There are 300,000 reasons why Avnet and Datwyler are vying to buy Premier Farnell.  They are all engineers signed up to the UK-based distributor’s element 14 online community.

Avnet needs them because it has lost ground on design-ins against the competition – though there are signs of a recovery – and it needs to cement a strong position with the design community pronto to continue the comeback.

Datwyler wants them to give it a credible play in the global distribution stakes. Right now it has Distrelec and Reichelt, two pan-European players in its stable. That doesn’t hack it on the world stage.

Avnet has a clear view of what Premier Farnell will bring to its party.

“If you look at what they do for engineers from aviation to prototyping, they’ve been very successful in that space,” Gerry Fay, President, Avnet EM told an analyst briefing following the company’s Q4 financial results.

“Premier Farnell is going to help us engage more deeply with design engineers, plus the digital design tools that we put into place, starting in the Americas and now rolling out around the world, are helping us increase both our registrations and our design wins,” added Fay.  “We think that that’s a huge opportunity for us to help an engineer today move from aviation and prototyping where they would then have to try to find a high volume distributor to be able to help them get to market.”

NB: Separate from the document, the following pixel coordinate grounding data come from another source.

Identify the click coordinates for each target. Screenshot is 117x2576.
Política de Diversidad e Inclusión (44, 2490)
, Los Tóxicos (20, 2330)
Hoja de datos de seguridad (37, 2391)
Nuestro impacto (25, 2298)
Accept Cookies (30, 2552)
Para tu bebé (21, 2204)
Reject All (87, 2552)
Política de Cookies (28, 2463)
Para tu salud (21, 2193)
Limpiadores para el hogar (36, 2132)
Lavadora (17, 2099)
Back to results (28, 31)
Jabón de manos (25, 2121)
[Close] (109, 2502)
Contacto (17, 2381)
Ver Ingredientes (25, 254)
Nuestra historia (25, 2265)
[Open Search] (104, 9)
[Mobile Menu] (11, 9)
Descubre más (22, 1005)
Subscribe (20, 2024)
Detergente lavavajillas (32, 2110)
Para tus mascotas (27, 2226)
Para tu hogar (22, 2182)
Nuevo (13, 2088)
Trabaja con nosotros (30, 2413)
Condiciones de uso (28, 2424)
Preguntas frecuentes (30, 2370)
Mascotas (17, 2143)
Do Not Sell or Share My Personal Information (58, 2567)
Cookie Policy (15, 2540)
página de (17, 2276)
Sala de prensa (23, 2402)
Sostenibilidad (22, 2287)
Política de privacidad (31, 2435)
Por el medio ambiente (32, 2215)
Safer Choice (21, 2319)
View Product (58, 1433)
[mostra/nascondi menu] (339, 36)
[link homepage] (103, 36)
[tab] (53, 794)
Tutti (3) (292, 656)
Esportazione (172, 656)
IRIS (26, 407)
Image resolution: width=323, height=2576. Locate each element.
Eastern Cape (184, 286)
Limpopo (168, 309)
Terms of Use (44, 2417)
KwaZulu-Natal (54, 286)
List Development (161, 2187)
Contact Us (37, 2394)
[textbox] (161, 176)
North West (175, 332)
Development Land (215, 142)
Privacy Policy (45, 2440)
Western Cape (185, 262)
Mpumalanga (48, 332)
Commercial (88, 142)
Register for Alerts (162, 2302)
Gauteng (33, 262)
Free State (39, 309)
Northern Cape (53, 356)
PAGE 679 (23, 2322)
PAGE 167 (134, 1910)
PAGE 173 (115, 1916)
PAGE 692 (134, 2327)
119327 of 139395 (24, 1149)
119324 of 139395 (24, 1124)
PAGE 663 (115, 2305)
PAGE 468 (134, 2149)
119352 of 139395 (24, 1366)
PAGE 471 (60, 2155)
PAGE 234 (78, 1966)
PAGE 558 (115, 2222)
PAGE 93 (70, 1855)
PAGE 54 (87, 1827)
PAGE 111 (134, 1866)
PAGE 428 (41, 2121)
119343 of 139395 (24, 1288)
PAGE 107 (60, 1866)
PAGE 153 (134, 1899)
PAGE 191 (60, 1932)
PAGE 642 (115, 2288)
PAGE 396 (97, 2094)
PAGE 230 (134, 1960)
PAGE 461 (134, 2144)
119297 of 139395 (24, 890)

In other words Avnet will offer a seamless process for engineers and their companies to buy products from protoyping samples to production volumes. Makes sense.

Datwyler is ambitious for its distribution business. It recently invested in a shared infrastructure platform for its businesses and now needs to muscle up the business to get some economies of scale.

To attain a stronger position Datwyler has to buy, it can’t grow organically fast enough so don’t be surprised to see it return with a higher bid, especially following its encouraging first half financial results announced last week.

This could well turn into a battle royal for one clear reason.

There isn’t much out there to buy that fits the bill for either Avnet or Datwyler, given their ambitions.

Digi-Key, a private company and the high service market leader, is probably too expensive even if it was up for sale. It isn’t.

Mouser is part of Warren Buffet’s Berkshire Hathaway conglomerate. With sister company TTI it represents a powerful force in the market. Any suitor would have to buy both and that’s unlikely.

Which leaves the two UK-based outfits – Electrocomponents and Premier Farnell.

Electrocomponents, parent company of RS Components, is in a recovery mode, led by Lindsley Ruth who was poached from Future Electronics to be CEO in April last year.

It has a sizeable industrial business selling everything from screwdrivers to wrenches to head torches, and has invested in its own RSPro own label brand which straddles the electronic and electrical products sectors.

Working out what to do with these businesses would be a distraction, especially for Avnet, which will have little taste for flogging pliers and micrometers.

That is why Avnet has targeted Premier Farnell. Whatever its recent business performance, not great it has to be acknowledged, it has divested much of its industrial business and now 86 per cent of its revenues come from the electronics design engineer facing Farnell element14/Newark element14. Hence its position as Avnet’s preferred dance partner.